Apart from the economics of Internet standards, there are also aspects of its institutional sociology that pose problems. Standards bodies are, by design, incrementalist organizations. In most cases they are not effective venues for conducting research or promulgating new techniques. Again, Internet history clarifies the point: the IETF was created in 1986 as a forum to stabilize implementations of TCP/IP, which was first developed over 10 years earlier. In other words, its foundational value was to sustain technological momentum, not to initiate it. One needs only a passing familiarity with some conceptual foundations of STS and the history of technology—Thomas Hughes’s “momentum,” Ludwik Fleck’s “thought collectives,” and and Joseph Schumpeter’s “creative destruction”—to understand that we’re more likely to see radical changes and fresh ideas come from somewhere else, somewhere unexpected.
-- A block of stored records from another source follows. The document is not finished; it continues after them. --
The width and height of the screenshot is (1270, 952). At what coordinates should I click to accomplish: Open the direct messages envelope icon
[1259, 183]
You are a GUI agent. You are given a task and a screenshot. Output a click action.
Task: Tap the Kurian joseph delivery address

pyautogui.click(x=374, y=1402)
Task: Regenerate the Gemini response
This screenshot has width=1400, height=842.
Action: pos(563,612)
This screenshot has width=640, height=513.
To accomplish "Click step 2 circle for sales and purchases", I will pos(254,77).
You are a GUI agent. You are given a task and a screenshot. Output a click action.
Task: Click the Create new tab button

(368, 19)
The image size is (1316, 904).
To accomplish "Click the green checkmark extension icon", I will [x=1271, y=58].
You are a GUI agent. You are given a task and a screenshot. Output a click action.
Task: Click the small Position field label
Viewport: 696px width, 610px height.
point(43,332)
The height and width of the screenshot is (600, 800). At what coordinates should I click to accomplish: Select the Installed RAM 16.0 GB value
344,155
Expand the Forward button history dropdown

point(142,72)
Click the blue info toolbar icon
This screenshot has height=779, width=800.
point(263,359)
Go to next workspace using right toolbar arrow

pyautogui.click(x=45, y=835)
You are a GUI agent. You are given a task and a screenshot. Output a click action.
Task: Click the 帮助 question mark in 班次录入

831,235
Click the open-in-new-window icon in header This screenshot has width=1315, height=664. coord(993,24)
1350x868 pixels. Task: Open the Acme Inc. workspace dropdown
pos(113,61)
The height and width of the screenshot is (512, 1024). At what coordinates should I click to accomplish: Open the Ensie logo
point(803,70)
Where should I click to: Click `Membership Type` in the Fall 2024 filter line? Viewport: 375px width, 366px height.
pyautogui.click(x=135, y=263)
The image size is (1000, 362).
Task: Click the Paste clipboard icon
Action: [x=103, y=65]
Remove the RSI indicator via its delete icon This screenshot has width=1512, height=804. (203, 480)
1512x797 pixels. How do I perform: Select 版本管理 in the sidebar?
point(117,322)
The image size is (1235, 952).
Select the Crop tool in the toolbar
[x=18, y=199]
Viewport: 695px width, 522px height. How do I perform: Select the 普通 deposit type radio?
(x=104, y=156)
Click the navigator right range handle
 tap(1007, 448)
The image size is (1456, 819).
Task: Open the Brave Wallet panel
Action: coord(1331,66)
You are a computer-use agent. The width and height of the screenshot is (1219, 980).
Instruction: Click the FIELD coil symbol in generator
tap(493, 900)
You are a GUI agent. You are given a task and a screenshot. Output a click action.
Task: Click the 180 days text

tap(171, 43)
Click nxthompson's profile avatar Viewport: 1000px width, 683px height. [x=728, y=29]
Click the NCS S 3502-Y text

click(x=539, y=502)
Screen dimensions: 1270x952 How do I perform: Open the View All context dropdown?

If Fleck and Schumpeter were right, new ideas will arise from a place unaffected by the stable alliances of technical ideas, cultural norms, and business models in the IETF. We can and should count on the IETF for incremental suggestions for the Internet, but only an act of “dot org entrepreneurship” can generate something truly different. If/when that happens, it won’t be the "internet" that Schneier, Snowden, and their allies seek to defend: it would have a new “imaginaire” that, one hopes, would embody the values of privacy and security in ways the Internet does not and never has.
I’ll conclude with a historian’s lament. I worry that we are witnessing a cautionary tale of writing history without the benefit of one of our most powerful tools: long-term perspective. Thus far, it has seemed reasonable to cast the Internet’s brief history as a narrative of success. Perhaps it is time to re-imagine Internet history as a tragedy.